Nonetheless, targeting irregular migrants may seem reasonable and necessary to many people. Why do people seeking international protection not come through regular means, instead of being underhand about it? The ease with which people from the “Global North” – defined as nations characterised by a high level of economic and industrial development, typically located to the north of less industrialised nations – can travel the world gives the impression that regular mobility is open to all. But many people from countries in the Global South – those with a relatively low level of economic and industrial development – do not hold a passport, do not have time to get one before they flee, or can’t risk revealing their intentions to the state by applying for a passport, even assuming passport services are available.

It’s worth noting that countries that produce asylum seekers are “visa required” for that reason – nationals must apply for a Schengen or Irish visa, which they are invariably denied because it is anticipated that they will make an asylum claim. For example, all five of Ireland’s top asylum countries are on Ireland’s visa blacklist – this includes Afghanistan and Somalia. So protection applicants who have no choice but to travel irregularly are punished for doing so.

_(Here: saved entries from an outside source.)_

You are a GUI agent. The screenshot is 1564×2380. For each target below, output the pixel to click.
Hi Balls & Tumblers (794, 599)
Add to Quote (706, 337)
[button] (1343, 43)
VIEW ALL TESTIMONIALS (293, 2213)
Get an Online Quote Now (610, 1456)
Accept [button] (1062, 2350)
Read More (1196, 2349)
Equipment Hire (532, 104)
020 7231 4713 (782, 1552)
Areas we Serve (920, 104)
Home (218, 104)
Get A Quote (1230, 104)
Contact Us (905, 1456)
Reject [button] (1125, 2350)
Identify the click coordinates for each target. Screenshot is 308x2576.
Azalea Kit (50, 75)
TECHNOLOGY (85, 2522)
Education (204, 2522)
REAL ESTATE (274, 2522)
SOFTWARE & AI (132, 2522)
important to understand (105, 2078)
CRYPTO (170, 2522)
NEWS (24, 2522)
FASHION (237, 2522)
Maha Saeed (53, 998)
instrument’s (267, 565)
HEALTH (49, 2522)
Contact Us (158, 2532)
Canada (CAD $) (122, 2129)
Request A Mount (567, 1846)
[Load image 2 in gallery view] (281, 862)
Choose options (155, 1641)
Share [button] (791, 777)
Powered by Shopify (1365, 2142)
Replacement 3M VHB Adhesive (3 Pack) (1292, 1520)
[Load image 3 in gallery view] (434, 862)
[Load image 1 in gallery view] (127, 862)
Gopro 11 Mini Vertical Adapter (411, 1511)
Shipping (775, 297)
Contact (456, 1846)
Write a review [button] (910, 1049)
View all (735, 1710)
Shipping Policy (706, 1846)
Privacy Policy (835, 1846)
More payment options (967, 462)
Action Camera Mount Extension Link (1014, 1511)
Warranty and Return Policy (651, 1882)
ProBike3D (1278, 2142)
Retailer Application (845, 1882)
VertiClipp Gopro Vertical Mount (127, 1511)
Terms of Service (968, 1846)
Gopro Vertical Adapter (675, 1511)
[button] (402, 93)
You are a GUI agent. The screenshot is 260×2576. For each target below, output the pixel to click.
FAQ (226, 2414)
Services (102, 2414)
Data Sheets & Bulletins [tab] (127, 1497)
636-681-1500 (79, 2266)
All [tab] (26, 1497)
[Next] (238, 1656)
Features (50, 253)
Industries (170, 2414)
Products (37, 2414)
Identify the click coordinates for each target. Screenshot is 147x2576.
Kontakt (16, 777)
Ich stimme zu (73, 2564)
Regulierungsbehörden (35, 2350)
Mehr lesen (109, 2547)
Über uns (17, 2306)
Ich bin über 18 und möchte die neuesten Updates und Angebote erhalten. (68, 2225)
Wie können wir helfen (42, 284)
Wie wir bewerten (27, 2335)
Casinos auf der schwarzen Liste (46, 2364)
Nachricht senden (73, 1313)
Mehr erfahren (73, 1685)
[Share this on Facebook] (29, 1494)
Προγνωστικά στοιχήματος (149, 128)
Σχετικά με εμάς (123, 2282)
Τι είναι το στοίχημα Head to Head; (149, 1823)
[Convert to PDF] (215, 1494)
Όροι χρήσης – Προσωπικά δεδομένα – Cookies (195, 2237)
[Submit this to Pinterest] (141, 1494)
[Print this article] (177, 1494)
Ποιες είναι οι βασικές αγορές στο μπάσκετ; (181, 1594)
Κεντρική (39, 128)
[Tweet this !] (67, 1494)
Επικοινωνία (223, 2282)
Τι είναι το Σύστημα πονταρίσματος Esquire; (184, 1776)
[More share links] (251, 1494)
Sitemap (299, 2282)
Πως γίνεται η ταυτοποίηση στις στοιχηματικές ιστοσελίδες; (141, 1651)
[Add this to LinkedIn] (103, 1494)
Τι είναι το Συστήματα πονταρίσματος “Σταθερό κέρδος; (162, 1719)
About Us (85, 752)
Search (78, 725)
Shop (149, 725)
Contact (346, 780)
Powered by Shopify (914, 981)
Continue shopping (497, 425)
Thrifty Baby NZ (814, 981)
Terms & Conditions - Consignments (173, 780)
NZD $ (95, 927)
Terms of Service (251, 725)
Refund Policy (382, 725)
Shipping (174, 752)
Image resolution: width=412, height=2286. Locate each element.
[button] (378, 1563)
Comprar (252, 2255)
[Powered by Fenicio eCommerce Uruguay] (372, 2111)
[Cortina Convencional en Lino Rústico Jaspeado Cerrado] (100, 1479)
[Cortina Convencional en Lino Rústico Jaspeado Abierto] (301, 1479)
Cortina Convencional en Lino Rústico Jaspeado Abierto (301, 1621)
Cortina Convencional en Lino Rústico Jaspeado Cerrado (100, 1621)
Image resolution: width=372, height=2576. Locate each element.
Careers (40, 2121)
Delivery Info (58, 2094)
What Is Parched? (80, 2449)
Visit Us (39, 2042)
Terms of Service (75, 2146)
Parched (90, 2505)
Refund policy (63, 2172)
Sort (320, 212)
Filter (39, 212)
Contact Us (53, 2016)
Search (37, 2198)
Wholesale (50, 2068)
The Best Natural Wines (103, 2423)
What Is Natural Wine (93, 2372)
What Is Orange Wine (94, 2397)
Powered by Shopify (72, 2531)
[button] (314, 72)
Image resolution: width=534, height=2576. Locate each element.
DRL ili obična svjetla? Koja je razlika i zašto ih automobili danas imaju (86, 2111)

Another reason that targeting irregular migrants may seem justifiable is the suspicion that they are economic migrants who are abusing the asylum system to gain entry to the EU. The EU has been actively promoting this narrative since the Syrian crisis in 2015. And although some irregular migrants may well be economic migrants, a look at the top countries of origin of international protection applicants in the EU and in Ireland reveals that most come from dangerous countries, where persecution and/or armed conflict are rife. The top five countries of origin in the EU are Syria, where the war is ongoing, Afghanistan, where the Taliban rules; Turkey which, thanks to the EU-Turkey deal is a major asylum-hosting country, but nonetheless has a dark human rights record of its own; Venezuela, from which more than seven million people have fled since the collapse of the economy and social order in 2014; and Colombia, where the peace process remains fragile and paramilitary violence continues.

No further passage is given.